In the article about online health care, what is the average wait for someone who wants to see a doctor immediately through Spectrum Health Now?

═══ EXTRACTED TEXT

A doctor holds an electronic tablet.
It’s called the virtual world, but online health care services provide real results—and quickly. (For Spectrum Health Beat)

Two new surveys of 1,000 American adults and 1,000 Canadian adults show that consumers prefer to manage their health and health care from their mobile devices rather than a doctor’s office.

But consumers also say technology hasn’t quite caught up with their desires.

For example, 26 percent have refilled a prescription on their smartphone at least once, but 62 percent would like to do so.

Seventeen percent have emailed their doctor from their phone, but 59 percent would like to email their doctor exclusively from their phone.

In reality, many consumers have access to the digital health technologies they desire, but just don’t know it yet, health experts said.

Spectrum Health Now

Patients in Michigan, for instance, can visit a doctor almost immediately—wherever they are, on their own device—through Spectrum Health Now, an on-demand health care service.

Someone with any one of about 20 low-acuity ailments—cough, cold, flu, sinus problems, rashes, digestive issues and such—can schedule a virtual appointment 24 hours a day, 365 days a year, said Joe Brennan, one of the creators of Spectrum Health Now.

For someone who wants to see a doctor immediately, the average wait time is just 15 minutes.

“A big differentiator in our service is these services are open to anyone in the state of Michigan,” including non-Spectrum Health patients, Brennan said. “And we’ll even send the patient’s after-visit notes to their primary care physician, regardless of who they are. The objective is to provide the best care possible.”

Spectrum Health Now, which began in 2014, served its 10,000th patient in August.

In addition to treating low-acuity ailments, the service also offers virtual appointments with lactation consultants to help new mothers with breastfeeding.

══════
═══ SUPPLIED ENTRIES

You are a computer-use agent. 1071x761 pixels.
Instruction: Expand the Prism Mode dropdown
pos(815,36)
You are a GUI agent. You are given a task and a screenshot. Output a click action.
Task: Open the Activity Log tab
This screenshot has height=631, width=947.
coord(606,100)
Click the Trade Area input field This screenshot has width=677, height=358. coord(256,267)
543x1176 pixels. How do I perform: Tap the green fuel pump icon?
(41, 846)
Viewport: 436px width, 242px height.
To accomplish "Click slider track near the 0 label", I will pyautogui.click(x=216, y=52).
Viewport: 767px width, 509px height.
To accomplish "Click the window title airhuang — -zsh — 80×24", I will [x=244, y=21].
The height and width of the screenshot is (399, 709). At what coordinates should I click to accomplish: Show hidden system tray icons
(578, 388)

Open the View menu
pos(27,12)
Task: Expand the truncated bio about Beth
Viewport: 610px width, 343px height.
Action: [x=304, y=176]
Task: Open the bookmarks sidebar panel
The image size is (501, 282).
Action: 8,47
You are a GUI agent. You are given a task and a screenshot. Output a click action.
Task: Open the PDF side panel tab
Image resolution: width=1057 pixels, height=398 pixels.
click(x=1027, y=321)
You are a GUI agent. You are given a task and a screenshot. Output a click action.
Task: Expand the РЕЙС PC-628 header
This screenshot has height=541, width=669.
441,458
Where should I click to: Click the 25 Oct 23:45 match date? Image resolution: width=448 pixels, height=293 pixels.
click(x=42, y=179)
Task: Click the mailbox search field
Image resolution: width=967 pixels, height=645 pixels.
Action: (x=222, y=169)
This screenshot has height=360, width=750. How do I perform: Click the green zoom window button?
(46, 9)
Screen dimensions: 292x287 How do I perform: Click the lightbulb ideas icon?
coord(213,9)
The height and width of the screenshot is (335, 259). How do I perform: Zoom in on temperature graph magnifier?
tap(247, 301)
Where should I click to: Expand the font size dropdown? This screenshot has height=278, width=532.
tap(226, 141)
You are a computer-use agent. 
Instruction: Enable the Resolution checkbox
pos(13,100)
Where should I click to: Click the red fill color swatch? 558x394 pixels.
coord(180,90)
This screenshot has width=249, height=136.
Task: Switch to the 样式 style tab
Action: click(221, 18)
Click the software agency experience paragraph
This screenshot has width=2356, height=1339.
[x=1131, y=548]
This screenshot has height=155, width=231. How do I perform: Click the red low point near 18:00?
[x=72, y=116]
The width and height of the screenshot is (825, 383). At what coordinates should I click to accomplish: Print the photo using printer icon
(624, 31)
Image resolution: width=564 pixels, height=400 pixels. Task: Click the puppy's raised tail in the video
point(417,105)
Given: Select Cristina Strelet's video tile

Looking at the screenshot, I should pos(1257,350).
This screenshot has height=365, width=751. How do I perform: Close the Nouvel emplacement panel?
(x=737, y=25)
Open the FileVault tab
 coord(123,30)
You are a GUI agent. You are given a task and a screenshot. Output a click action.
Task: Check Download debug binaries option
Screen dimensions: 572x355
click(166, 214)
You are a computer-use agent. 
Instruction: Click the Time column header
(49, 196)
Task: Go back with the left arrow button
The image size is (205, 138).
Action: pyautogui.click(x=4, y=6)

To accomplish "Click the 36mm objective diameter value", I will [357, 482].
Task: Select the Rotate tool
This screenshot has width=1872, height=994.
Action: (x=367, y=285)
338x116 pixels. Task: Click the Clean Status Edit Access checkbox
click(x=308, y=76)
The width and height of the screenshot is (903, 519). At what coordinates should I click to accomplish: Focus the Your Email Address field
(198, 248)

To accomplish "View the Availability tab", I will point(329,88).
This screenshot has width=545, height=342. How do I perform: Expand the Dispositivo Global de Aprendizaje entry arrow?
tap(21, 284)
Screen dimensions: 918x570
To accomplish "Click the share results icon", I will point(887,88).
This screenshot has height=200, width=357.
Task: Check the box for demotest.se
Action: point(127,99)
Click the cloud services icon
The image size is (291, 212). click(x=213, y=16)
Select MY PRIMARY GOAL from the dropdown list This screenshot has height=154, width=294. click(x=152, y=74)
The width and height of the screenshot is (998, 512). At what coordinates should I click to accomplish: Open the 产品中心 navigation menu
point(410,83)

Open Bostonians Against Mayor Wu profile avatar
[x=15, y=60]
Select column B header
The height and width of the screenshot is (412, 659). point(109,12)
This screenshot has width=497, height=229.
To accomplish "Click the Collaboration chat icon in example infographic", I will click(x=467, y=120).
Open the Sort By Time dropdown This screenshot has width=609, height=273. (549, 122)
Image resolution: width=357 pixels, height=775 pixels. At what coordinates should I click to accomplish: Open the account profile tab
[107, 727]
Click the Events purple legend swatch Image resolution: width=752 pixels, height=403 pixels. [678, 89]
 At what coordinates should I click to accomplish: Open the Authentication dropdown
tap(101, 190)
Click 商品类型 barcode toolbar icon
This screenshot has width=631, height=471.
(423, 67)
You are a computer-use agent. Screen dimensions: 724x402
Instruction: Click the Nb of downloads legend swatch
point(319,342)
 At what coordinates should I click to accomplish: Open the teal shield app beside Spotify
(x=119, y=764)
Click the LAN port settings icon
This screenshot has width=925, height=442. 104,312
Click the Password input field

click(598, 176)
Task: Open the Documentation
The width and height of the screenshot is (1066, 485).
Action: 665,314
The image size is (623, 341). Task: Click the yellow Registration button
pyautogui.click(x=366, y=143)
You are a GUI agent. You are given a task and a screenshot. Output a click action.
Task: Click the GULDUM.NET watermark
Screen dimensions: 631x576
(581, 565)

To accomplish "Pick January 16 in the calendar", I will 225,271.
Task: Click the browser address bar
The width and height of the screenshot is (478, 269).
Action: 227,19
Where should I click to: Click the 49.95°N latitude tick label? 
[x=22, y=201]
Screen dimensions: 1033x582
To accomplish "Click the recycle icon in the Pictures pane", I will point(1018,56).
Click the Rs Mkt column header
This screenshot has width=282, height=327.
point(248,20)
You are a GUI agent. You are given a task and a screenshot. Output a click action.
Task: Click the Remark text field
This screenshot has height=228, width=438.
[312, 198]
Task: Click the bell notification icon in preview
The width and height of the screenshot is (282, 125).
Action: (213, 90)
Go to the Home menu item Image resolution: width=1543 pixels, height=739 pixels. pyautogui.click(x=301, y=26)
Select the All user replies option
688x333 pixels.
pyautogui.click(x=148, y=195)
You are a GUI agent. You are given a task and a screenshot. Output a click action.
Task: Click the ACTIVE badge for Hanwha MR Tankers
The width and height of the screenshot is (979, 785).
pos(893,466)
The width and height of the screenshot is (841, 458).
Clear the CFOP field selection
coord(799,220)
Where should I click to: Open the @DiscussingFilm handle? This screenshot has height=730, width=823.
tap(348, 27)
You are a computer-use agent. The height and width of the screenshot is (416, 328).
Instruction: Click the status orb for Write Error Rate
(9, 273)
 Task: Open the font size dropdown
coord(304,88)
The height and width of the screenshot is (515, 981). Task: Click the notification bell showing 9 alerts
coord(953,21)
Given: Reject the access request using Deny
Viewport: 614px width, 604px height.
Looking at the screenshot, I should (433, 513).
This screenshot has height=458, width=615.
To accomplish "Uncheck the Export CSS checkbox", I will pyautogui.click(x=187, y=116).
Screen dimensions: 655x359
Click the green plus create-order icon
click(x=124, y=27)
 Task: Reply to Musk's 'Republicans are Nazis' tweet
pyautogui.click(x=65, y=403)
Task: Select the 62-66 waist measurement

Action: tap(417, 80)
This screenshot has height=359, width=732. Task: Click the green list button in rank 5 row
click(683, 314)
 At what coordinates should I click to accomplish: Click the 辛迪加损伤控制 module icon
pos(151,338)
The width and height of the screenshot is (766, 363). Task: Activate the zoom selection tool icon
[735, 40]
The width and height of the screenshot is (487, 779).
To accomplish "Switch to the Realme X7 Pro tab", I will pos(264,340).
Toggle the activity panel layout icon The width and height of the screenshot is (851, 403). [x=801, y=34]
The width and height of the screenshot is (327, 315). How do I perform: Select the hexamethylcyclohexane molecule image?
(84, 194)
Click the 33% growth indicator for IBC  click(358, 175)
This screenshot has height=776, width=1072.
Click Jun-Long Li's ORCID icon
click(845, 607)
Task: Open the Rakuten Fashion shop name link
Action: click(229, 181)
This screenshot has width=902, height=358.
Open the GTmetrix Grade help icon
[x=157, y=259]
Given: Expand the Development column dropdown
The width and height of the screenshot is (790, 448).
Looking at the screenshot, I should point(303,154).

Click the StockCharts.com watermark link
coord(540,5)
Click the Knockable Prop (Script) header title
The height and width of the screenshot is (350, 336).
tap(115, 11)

══════

### EXERCISE RESPONSE
About 15 minutes.